• **Problem requirements**: In the text below on a school admission appeal, recast the paragraph that begins "Should our evidence include" as a brief bulleted list that keeps its main points.

• **Text section**:
/---

We usually update the Q&As once or twice a year, but I wondered if some of the "pending items" might be of interest.

Quote:
We have been advised by the LGO to await the outcome of our appeal so that we can show that we have gone through the entire process and have suffered an injustice only now on the basis of that decision several years ago.
Yes, I believe this is their standard response.

Quote:
My question is this - how much of this needs to be included in our evidence to the appeals panel? After all, the rules as they are now were indeed properly applied...it's just that those rules were, I feel, based on a flawed process and that this issue has never been addressed to my satisfaction.
I think you're quite right that the IAP will have no choice but to conclude that the admission arrangements were correctly applied.

Quote:
Should our evidence include the relevant extracts from the consultation document stating that siblings of children who started pre-2005 would not be affected by the changes imposed in the 2005 round? And should we include correspondence with BCC on this matter, showing that the issue has never been properly addressed?

\---

• **Dataset**:

/---

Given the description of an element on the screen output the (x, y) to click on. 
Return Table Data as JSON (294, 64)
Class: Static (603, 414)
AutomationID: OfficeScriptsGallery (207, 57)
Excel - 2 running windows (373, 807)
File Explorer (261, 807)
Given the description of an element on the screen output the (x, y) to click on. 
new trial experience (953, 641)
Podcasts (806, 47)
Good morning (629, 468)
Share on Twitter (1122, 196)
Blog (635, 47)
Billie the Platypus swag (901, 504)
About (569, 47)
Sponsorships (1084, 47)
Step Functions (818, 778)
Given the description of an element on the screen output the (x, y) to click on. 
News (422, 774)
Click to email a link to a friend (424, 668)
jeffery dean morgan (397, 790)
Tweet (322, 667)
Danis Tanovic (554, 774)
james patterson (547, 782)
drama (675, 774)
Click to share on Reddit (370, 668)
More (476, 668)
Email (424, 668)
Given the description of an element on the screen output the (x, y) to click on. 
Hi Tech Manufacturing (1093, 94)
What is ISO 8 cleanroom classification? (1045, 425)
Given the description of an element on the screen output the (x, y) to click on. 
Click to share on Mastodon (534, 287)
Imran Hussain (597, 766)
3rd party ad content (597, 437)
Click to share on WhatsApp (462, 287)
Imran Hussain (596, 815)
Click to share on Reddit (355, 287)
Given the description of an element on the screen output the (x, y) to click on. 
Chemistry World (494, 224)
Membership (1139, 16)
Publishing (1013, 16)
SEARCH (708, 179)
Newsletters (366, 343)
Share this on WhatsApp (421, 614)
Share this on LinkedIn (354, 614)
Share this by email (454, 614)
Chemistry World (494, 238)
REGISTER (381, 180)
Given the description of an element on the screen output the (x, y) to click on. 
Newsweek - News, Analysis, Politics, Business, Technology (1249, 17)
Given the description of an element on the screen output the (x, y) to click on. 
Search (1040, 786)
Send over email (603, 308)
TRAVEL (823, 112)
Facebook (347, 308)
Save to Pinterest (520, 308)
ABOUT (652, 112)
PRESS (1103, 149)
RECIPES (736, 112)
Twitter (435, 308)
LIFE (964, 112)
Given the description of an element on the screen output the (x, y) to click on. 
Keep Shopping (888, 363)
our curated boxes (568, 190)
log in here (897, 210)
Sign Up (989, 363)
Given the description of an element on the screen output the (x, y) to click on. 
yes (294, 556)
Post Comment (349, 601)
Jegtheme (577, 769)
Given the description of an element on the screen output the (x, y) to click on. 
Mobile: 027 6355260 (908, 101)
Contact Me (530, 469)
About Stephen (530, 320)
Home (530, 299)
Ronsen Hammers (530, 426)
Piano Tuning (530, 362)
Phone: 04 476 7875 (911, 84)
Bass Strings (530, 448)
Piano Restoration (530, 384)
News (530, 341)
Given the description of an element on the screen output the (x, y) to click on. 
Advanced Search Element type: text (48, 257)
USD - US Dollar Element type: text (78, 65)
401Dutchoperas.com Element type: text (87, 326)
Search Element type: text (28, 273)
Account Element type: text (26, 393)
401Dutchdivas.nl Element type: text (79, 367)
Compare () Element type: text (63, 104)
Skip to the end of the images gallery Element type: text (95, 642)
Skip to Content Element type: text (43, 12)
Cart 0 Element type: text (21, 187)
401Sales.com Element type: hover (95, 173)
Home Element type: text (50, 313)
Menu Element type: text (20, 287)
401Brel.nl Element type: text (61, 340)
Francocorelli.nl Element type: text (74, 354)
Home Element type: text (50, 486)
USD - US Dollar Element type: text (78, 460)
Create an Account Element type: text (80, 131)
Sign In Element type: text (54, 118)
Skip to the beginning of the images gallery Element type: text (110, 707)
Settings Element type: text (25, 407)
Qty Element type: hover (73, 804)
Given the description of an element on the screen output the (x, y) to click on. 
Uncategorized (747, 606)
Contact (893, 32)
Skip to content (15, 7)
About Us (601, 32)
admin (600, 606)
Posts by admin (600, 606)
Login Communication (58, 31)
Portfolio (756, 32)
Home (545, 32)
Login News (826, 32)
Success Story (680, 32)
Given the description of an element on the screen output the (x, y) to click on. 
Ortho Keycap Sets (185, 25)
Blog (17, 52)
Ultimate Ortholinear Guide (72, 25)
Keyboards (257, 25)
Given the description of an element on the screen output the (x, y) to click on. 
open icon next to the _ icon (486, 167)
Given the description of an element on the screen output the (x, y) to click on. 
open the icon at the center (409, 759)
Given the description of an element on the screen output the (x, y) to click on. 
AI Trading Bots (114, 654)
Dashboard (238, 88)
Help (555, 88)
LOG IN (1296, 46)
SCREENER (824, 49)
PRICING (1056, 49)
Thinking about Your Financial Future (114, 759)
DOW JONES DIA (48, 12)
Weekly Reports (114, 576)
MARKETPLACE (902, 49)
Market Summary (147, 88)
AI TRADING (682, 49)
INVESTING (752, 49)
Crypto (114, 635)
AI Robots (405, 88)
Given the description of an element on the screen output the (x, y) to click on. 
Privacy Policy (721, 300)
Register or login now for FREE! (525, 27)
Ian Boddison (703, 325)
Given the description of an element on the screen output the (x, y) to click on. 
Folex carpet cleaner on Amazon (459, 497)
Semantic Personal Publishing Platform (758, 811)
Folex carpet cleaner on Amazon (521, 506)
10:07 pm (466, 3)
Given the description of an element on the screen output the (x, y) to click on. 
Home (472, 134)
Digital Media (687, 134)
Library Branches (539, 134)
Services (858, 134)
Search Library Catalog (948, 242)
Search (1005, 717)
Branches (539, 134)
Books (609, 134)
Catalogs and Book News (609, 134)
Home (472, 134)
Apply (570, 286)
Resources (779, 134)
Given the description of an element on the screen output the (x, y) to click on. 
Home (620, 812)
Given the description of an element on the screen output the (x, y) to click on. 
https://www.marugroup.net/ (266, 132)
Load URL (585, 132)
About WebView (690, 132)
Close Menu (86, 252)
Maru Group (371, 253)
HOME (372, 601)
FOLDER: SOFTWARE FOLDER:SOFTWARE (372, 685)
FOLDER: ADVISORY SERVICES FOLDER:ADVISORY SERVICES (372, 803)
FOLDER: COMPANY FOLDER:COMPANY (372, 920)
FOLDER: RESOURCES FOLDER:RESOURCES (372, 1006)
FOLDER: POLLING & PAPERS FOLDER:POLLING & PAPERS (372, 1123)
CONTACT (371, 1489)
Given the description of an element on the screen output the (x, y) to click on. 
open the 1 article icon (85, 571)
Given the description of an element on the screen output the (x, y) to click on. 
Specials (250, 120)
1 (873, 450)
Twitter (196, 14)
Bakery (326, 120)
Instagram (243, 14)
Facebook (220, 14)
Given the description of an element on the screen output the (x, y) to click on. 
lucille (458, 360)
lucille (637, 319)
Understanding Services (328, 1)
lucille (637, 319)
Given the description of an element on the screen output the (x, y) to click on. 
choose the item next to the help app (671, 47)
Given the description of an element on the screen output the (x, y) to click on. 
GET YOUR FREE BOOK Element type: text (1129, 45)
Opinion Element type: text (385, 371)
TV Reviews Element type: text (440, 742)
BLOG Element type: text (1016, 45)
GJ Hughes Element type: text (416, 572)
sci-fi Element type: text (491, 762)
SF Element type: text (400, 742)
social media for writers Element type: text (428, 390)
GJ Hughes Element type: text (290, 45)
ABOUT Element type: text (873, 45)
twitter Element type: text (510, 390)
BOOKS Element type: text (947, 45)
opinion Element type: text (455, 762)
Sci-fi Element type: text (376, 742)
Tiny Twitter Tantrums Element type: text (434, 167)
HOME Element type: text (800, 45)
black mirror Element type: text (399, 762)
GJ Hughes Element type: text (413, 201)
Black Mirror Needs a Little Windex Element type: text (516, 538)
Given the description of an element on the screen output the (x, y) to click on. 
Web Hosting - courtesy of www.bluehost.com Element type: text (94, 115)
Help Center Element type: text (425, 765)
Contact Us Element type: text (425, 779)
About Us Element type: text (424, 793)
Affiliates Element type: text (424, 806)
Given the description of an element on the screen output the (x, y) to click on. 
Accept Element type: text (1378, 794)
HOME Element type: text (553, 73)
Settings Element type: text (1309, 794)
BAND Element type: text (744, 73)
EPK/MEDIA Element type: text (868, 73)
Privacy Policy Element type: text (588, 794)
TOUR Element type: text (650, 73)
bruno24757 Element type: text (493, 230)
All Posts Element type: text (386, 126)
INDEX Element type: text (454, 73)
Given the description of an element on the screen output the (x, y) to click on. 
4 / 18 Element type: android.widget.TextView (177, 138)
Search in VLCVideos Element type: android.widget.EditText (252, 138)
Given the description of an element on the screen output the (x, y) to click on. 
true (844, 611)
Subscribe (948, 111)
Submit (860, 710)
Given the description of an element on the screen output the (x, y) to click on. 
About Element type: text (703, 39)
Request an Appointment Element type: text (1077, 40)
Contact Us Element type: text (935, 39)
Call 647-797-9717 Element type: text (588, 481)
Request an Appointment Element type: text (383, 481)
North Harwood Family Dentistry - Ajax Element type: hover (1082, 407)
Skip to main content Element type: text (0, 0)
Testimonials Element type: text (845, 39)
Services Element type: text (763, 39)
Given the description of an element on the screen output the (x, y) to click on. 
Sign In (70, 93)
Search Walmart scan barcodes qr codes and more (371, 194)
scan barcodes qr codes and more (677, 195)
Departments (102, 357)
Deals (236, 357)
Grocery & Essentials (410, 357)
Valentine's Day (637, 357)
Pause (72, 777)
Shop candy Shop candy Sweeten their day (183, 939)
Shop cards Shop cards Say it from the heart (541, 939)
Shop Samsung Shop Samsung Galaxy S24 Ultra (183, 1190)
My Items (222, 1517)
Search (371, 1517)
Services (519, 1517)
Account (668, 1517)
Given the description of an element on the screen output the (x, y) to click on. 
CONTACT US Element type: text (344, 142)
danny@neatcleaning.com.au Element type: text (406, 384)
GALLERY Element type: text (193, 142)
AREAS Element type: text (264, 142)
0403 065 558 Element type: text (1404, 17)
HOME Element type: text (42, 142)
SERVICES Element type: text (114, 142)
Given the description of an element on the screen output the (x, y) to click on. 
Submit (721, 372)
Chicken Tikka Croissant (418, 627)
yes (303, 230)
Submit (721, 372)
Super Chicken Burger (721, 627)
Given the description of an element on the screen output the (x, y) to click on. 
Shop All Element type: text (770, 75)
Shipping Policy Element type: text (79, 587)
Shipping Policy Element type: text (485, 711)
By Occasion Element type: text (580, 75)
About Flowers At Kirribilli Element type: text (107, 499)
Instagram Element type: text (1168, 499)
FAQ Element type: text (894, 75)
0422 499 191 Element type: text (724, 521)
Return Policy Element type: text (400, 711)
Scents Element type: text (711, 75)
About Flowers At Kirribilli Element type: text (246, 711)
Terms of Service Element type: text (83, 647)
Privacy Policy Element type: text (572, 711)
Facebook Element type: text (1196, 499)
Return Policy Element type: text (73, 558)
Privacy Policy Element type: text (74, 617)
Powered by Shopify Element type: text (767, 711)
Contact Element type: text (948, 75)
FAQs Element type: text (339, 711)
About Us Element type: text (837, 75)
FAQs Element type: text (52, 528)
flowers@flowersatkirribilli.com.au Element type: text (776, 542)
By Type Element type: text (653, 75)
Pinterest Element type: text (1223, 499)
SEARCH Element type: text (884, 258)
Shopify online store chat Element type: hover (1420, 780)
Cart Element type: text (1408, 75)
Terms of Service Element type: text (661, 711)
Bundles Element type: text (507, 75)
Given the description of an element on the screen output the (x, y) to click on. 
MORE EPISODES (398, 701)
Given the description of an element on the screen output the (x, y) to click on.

\---

• **Written answer**:
- Should the evidence include the relevant extracts from the consultation document stating that siblings of children who started before 2005 would not be affected by the 2005 changes?
- Should it include correspondence with BCC on the matter, showing that the issue has never been properly addressed?